Many of the bands and artists preceding those headliners are Florida-based acts who get a rare chance to experience such spacious stages, massive sound and lighting systems, and oversize crowds. They include Miami R&B duo Soulpax, Cape Coral reggae band NostalJah and Boynton Beach variety act Vibes Farm.


“We’ve always been committed to keeping local performers at SunFest,” Jamieson says. “There is a very vibrant local music scene.”


On May 5, see East Harbor (6:30 to 7 p.m.), PLS&TY (7:30 to 8), Anabel Englund (8:30 to 9:15) and The Chainsmokers (9:45 to 11) on the Ford Stage and Soulpax (5:45 to 6:15), The Nameless (6:45 to 7:15), LAYA (7:45 to 8:15) and Flo Rida (8:45 to 10) on the Ideal Nutrition Stage.


On May 6, see NostalJah (1:45 to 2:15 p.m.), ALO (2:45 to 3:45), Ziggy Marley (4:15 to 5:45), Allegra Miles (6:45 to 7:15), The Hip Abduction (7:45 to 8:45) and Jack Johnson (9:30 to 11) on the Ford Stage and PRATO (1:15 to 1:45), ARDN (2:15 to 2:45), GVIN (5 to 5:30), RazzaMoore (6 to 6:30), Fedd the God (7 to 7:45) and A Boogie wit da Hoodie (8:15 to 9:30) on the Ideal Nutrition Stage.

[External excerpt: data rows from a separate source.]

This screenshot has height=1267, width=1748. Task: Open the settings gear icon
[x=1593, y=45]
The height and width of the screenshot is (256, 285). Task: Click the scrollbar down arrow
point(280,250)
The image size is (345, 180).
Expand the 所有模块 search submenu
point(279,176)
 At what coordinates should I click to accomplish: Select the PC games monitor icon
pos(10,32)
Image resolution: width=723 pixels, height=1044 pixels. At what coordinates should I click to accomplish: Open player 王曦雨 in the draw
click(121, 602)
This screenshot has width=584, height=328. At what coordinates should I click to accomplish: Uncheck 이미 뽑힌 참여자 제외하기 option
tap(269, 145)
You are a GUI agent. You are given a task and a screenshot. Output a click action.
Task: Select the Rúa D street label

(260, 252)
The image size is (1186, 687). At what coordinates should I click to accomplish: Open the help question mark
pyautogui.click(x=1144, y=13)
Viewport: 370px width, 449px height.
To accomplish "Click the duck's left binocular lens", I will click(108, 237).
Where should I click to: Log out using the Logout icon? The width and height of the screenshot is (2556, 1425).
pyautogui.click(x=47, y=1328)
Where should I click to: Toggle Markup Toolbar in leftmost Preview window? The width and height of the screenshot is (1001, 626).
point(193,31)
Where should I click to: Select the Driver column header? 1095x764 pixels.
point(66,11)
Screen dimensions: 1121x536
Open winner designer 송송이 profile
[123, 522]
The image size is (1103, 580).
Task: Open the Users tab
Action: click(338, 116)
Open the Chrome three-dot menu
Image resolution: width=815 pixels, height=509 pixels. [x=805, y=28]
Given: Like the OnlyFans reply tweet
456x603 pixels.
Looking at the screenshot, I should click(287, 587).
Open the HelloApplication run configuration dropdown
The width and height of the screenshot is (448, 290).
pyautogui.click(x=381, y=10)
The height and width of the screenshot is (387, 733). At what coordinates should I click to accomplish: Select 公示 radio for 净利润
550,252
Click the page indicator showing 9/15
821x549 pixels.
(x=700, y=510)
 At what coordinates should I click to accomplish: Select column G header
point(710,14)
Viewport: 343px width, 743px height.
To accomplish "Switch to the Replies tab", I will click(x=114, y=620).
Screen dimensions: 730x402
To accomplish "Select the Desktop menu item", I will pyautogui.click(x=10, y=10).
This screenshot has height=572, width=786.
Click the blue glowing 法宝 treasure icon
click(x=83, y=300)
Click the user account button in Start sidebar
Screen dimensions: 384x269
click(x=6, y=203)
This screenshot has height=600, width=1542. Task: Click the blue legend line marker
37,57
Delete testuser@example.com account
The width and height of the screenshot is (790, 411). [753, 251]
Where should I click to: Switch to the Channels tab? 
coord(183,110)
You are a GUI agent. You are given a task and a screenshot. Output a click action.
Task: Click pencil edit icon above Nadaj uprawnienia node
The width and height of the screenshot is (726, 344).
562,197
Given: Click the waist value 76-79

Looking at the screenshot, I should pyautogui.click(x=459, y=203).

On May 7, see Gatlin (2:15 to 3:15 p.m.), Dropkick Murphys (3:45 to 5) and The Killers (8:30 to 10) on the Ford Stage (two slots remain to be determined) and Leave It to Us (12:30 to 1), Charlotte Sands (1:30 to 2:15), All Time Low (2:45 to 4), Vibes Farm (5 to 5:30), Surfer Girl (6 to 6:45) and 311 (7:15 to 8:30) on the Ideal Nutrition Stage.


SunFest runs from 5 to 11 p.m. May 5, noon to 11 p.m. May 6, and noon to 10 p.m. May 7 along the Intracoastal Waterway on Flagler Drive between Banyan Boulevard and Lakeview Avenue. Tickets: $80 for a one-day pass or $150 for a three-day pass, with VIP, group and other add-on packages available.